Em seguida, o grupo estudou quais genes estavam ativos nas células do órgão à medida que envelheciam. Segundo a equipe, o tecido ovariano humano é difícil de encontrar, e os óvulos são muito frágeis. Por isso, eles isolaram individualmente as células reprodutoras de outras.
Redes
Após estudar quase 100 mil células de camundongos e humanas, foram identificados 11 tipos principais nos ovários, incluindo a glia, um tipo de estrutura associada aos nervos e mais extensivamente investigada no cérebro. Ao mesmo tempo, o trabalho revelou que os nervos simpáticos — os mesmos envolvidos na resposta de luta ou fuga — formam redes densas no órgão, que se tornam ainda mais sólidas com a idade.
Conforme Roberto de Azevedo Antunes, especialista em reprodução humana e diretor médico da Clínica Fertipraxis, no Rio de Janeiro, a presença de glia sugere que o sistema nervoso participa diretamente da seleção e progressão dos folículos. “Para a FIV, isso acena para novas janelas de intervenção, como neuromodulação farmacológica e elétrica ainda experimental; estratificação de pacientes conforme assinaturas celulares e neurais do ovário, além de possíveis ajustes finos na duração e intensidade da estimulação conforme a responsividade individual”, sublinha. “É cedo para mudar protocolos, mas a linha de raciocínio de ‘neuro-ovário’ abre oportunidades para terapias combinadas que vão além de gonadotrofinas.”
Além disso, para o especialista, a identificação de bolsões foliculares e de 11 tipos celulares reforça que a fertilidade feminina é um fenômeno de ecossistema. “Ao mapear como esse ecossistema muda com a idade, o estudo cria um ‘roteiro’ temporal do ovário saudável e em envelhecimento. Isso pode impactar não só a medicina reprodutiva, mas a saúde da mulher após a menopausa, se no futuro conseguirmos atrasar esse fenômeno todo.”
Sistema nervoso
Quando os pesquisadores retiraram esses nervos em camundongos, os animais exibiram mais óvulos em reserva, mas menos maduros, sugerindo que essas estruturas ajudam a decidir quando as células gaméticas começam a crescer. Para eles, isso sugere um novo papel para o sistema nervoso na saúde ovariana.

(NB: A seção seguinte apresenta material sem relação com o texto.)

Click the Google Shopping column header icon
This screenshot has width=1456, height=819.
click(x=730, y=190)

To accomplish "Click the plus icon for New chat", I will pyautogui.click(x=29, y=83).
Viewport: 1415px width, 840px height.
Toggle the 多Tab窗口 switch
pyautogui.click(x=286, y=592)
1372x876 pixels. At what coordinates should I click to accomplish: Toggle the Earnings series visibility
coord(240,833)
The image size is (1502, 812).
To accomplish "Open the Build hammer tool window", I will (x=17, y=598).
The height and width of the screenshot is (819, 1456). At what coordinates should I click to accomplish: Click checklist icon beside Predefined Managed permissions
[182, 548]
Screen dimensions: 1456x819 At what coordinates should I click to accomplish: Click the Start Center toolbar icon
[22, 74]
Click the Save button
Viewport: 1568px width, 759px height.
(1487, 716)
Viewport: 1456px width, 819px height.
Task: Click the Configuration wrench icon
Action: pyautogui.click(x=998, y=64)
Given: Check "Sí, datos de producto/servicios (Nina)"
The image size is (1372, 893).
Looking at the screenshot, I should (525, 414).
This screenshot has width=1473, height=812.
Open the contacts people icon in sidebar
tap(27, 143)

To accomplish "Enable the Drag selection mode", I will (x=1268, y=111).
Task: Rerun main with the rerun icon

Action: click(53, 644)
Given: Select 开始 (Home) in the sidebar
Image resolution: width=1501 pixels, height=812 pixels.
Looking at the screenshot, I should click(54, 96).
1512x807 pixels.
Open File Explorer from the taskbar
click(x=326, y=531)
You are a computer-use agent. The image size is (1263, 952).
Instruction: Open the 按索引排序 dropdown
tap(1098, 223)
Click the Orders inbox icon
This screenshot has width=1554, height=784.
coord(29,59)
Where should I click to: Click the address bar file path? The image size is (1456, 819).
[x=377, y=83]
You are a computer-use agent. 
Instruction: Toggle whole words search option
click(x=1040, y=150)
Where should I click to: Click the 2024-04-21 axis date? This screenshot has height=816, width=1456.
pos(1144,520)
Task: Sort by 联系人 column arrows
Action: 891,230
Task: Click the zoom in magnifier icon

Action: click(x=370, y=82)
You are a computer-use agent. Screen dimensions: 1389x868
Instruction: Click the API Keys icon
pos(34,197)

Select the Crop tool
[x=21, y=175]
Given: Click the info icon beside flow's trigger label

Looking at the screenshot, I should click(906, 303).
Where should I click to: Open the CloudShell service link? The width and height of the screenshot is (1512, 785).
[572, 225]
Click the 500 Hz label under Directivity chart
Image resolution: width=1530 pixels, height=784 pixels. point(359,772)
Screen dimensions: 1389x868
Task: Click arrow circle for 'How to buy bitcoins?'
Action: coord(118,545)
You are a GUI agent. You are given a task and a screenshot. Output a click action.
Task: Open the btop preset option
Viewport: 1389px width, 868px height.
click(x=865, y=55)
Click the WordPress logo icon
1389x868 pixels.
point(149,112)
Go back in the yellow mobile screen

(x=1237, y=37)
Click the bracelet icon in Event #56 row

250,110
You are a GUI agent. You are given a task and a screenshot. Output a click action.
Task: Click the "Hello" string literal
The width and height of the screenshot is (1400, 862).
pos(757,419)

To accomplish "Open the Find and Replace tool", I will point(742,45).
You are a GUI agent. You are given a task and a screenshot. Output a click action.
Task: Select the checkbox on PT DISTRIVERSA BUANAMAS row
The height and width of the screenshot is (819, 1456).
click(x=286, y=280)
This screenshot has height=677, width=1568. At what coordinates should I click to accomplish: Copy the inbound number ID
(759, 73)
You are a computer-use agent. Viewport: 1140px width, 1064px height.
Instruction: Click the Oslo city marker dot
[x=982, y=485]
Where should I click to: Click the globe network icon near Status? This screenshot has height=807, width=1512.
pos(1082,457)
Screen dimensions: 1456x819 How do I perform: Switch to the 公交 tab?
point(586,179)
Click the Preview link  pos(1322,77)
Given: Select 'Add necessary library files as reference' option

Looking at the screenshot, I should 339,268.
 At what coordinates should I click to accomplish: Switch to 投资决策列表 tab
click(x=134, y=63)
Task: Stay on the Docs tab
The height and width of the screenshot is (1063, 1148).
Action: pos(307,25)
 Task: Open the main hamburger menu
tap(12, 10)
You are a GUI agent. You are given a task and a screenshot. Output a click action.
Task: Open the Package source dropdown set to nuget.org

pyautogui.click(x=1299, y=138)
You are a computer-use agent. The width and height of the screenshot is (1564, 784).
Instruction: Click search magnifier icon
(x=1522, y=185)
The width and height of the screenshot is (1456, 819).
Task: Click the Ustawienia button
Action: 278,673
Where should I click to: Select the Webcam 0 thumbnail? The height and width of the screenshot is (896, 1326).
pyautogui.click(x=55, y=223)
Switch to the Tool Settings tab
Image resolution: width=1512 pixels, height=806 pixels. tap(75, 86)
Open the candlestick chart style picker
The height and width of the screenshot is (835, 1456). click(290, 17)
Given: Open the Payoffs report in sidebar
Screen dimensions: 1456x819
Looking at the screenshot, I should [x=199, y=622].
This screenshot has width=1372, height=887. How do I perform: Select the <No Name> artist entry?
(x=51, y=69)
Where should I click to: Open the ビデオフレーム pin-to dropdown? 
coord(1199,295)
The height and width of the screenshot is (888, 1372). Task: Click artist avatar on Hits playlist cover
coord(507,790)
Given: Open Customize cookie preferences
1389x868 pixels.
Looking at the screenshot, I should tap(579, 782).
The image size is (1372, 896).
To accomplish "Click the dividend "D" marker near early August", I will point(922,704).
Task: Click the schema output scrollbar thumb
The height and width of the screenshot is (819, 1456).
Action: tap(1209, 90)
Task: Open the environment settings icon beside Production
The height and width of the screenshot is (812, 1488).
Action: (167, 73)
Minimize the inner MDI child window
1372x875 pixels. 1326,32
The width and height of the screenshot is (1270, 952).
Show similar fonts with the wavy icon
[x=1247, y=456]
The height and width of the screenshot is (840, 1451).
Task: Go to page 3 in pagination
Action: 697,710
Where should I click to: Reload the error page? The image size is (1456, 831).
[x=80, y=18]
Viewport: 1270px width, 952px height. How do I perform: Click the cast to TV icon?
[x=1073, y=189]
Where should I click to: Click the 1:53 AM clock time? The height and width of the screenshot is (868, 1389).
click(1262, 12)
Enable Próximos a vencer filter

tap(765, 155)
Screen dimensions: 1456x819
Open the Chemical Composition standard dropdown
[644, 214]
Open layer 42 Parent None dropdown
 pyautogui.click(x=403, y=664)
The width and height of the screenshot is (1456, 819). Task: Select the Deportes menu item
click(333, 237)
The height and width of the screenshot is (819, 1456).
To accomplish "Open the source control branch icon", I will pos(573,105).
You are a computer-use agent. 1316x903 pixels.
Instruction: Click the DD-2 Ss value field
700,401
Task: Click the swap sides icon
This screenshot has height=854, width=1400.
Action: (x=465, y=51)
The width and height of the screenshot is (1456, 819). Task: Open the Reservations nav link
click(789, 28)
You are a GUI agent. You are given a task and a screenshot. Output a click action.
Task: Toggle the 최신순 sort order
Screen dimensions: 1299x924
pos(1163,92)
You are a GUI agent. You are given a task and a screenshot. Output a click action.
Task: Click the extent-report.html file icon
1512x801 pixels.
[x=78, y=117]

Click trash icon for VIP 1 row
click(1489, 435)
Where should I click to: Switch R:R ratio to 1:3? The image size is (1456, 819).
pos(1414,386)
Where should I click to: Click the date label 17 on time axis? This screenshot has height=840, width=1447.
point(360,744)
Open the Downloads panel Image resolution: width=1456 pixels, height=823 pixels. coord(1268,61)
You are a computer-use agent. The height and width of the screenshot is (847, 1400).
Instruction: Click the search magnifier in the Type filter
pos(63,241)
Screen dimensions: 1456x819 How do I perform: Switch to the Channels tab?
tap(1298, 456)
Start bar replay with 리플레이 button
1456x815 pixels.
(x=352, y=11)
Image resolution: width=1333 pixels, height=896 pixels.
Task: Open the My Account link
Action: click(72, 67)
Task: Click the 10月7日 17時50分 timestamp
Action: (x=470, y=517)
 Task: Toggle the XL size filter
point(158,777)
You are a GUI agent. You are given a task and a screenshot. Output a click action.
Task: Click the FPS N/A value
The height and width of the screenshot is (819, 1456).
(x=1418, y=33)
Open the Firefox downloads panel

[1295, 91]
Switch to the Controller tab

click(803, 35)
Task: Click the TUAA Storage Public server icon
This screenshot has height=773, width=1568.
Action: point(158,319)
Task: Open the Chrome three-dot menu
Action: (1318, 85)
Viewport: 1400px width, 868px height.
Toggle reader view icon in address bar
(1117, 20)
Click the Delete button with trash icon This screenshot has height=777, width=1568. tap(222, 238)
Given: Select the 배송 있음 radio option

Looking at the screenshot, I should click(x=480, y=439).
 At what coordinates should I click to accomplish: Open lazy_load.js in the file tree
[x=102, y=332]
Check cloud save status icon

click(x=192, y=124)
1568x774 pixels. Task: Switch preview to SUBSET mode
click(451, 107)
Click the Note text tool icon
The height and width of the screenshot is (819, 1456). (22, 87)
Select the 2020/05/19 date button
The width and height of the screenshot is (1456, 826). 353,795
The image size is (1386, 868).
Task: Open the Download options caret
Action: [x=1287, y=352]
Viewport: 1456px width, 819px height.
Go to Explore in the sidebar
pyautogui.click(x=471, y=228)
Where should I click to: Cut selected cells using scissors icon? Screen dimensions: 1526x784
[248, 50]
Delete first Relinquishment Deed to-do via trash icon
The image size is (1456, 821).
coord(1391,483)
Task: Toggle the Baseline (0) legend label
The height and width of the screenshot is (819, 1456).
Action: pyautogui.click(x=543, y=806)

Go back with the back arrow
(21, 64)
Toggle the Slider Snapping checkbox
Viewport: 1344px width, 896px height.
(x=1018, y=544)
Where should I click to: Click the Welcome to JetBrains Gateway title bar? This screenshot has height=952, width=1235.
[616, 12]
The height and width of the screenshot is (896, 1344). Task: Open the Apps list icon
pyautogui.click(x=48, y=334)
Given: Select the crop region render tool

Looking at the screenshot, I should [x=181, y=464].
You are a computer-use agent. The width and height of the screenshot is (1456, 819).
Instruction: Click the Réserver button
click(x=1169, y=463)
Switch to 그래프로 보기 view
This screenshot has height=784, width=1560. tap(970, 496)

Outras células de suporte, chamadas fibroblastos, também mudam com a idade, desencadeando inflamação e cicatrizes nos ovários de mulheres na faixa dos 50 anos — anos antes de as cicatrizes aparecerem em órgãos como os pulmões ou o fígado. “Isso nos diz que o envelhecimento ovariano não diz respeito somente aos óvulos, mas a todo o seu ecossistema”, frisou Laird.
Para os pesquisadores, uma das conclusões mais importantes do trabalho é a semelhança entre os ovários de mulheres e de camundongos. “Até agora, não estava claro se poderíamos usar os animais como modelo para humanos no que diz respeito a esse órgão — temos janelas reprodutivas bastante diferentes. Mas as semelhanças que observamos nesse estudo nos deixam confiantes de que podemos avançar e aplicar essas lições às pessoas.”
Conforme Fábio Passos, ginecologista e obstetra e professor da Universidade Católica de Brasília (UCB), vale ressaltar que novas pesquisas e descobertas de exames não invasivos, capazes de identificar marcadores de disfunção tanto inflamatória quanto nervosa, poderão ser utilizados futuramente na investigação da fertilidade. “Além disso, é importante criar estruturas sociais que deem suporte às mães, como cotas em concursos e condições mais flexíveis nos ambientes de trabalho. Afinal, estamos observando um aumento nos problemas relacionados ao adiamento da gestação, em razão do trabalho, quando uma das soluções mais simples poderia ser incentivar a maternidade em idades mais precoces.”
A equipe liderada por Laird está iniciando a investigação de alguns medicamentos que podem modular a velocidade do envelhecimento ovariano. Eles esperam descobrir maneiras de impactar tanto a fertilidade quanto outras doenças, como as cardiovasculares, comuns em mulheres após a menopausa.